Year in Review: Our 2023 CRE Predictions, Revisited

Updated: Jan 3

This past year has been a roller coaster for real estate. As 2023 comes to a close, we want to revisit the predictions we shared in our blog over the past twelve months, and see how well our insights held up as the market evolved. While we've learned more about these stories over the past few months, many will continue to unfold in the next year.




Implications of ChatGPT


We predicted that the introduction of AI chatbots would have massive implications for job markets and industries as a whole, including commercial real estate. We have not yet seen a dramatic disruption in the CRE industry, but experts think we will see more change going forward, especially around data analytics and marketing positions, as companies continue to integrate this new technology. 



First Republic's Collapse


First Republic occupied a key role as a lender and relationship banker for luxury real estate investors and owners in the Bay Area; we predicted that its collapse would cause a slowdown in luxury transactions and investment. JP Morgan ultimately stepped in to cover both customers’ deposits and existing mortgages on First Republic’s balance sheet, but as predicted transactions on San Francisco mansions have declined because no bank has stepped in to offer the same jumbo loans as First Republic. 



Local Bank Consolidation


After the collapses of SVB, Signature Bank, and First Republic, we thought that further regional bank collapses might follow. This has not happened, in part due to new government measures to protect uninsured deposits. However, many believe that the situation remains precarious, with CBRE recently writing that it expects muted lending appetite and more bank failures in 2024. 



San Francisco Multifamily Opportunity


We wrote that, as of mid-2023, fundamentals pointed to a compelling investment opportunity for SF multifamily real estate.

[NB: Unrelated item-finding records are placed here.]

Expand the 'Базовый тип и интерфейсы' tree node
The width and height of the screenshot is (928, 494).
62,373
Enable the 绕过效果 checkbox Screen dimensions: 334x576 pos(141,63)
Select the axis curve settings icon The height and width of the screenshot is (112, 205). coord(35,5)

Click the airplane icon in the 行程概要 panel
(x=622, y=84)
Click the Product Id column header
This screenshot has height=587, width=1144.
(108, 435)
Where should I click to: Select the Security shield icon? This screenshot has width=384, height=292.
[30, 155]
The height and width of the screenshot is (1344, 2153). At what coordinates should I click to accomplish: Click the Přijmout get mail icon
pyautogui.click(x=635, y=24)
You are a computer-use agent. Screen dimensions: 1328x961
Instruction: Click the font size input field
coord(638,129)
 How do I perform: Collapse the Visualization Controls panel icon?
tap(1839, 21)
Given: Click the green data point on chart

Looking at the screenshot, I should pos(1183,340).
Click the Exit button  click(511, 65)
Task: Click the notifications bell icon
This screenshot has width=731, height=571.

These fundamentals, including limited supply and historically high cap rates, are similar today, suggesting that investors have largely not capitalized and the opportunity remains despite negative headlines. 



San Francisco Office Recovery


In our most recent two blog posts, we listed some possible drivers of a recovery in San Francisco’s office market, such as demand from AI businesses and increased downtown foot traffic. Leasing by AI groups has continued, and we have seen increased investment interest around quality properties such as the Transamerica building, hopefully indicating a further recovery in the coming months.



While it’s always difficult to forecast where the market will move, we hope this review is a useful summary of some of the major events in CRE over the past year, and provides some guidance on how these events will continue to play out in 2024!